Dataset records:
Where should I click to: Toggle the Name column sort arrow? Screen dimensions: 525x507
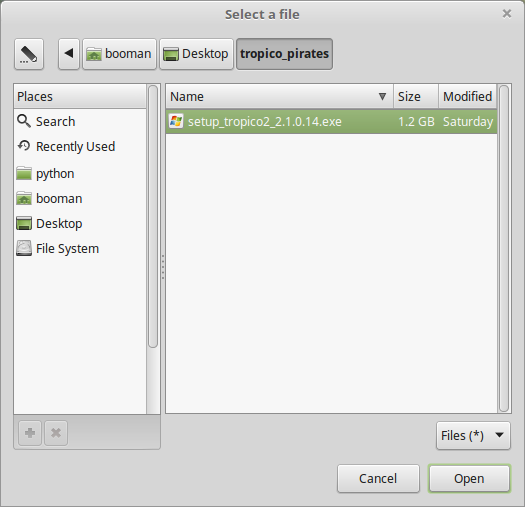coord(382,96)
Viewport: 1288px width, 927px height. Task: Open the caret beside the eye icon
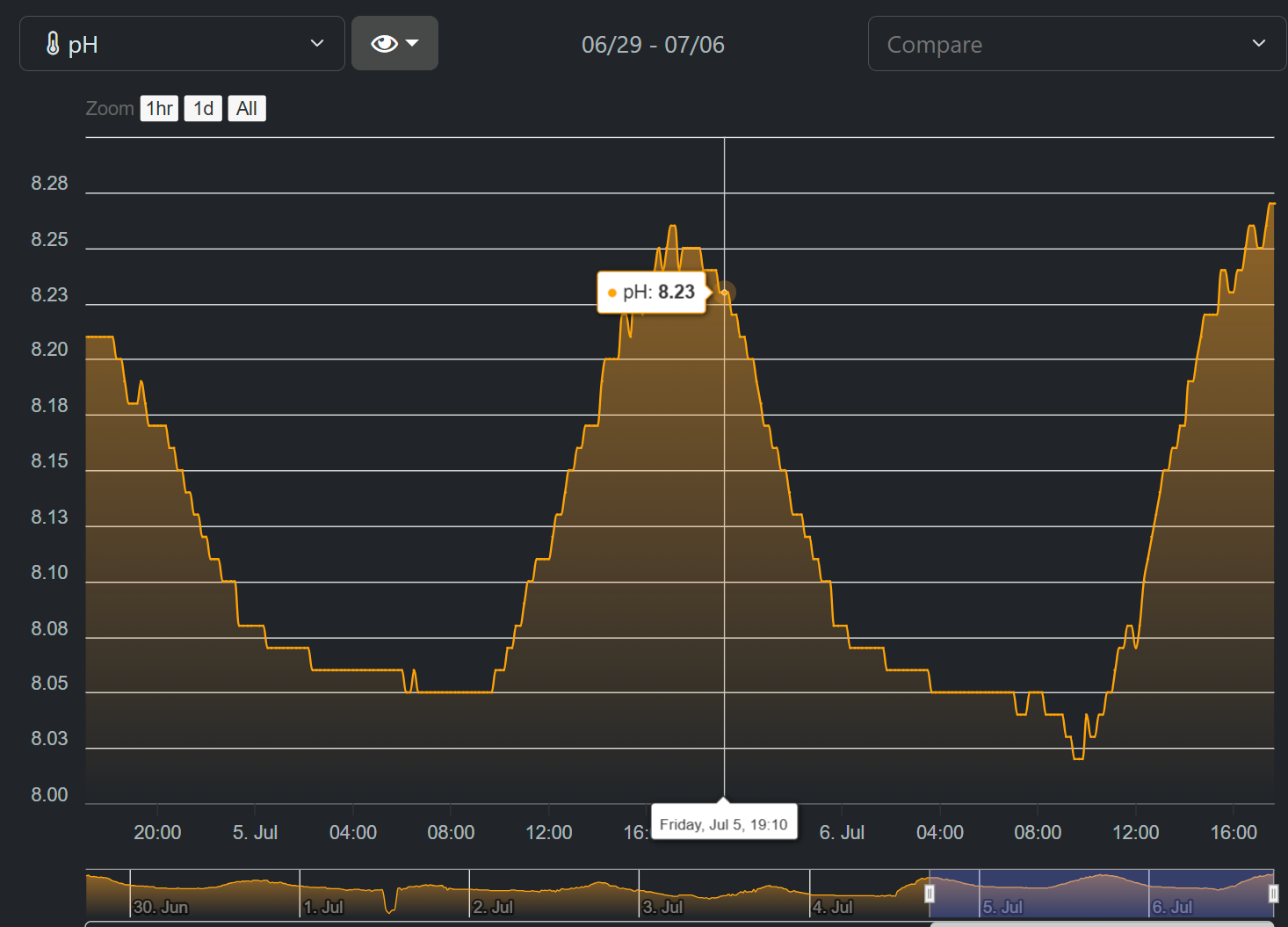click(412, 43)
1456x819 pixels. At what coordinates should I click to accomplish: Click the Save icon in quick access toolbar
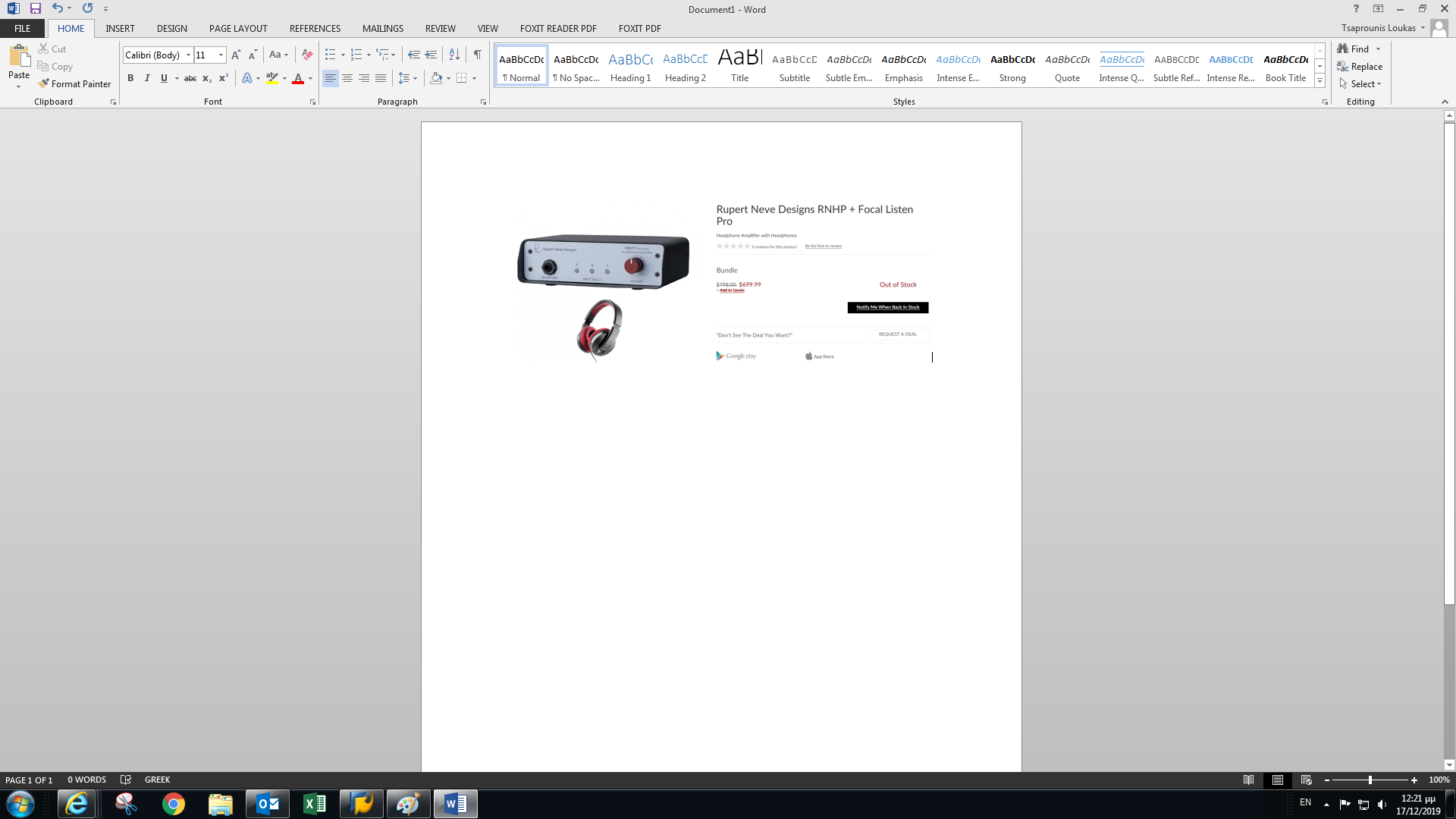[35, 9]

What the task requires: Copy the records word for word, from the line containing "Viewport: 1288px width, 927px" through the final line of the records, including both ends. Leave the pictures out of your copy.

Complete response:
Viewport: 1288px width, 927px height. Task: Open the caret beside the eye icon
click(412, 43)
1456x819 pixels. At what coordinates should I click to accomplish: Click the Save icon in quick access toolbar
[35, 9]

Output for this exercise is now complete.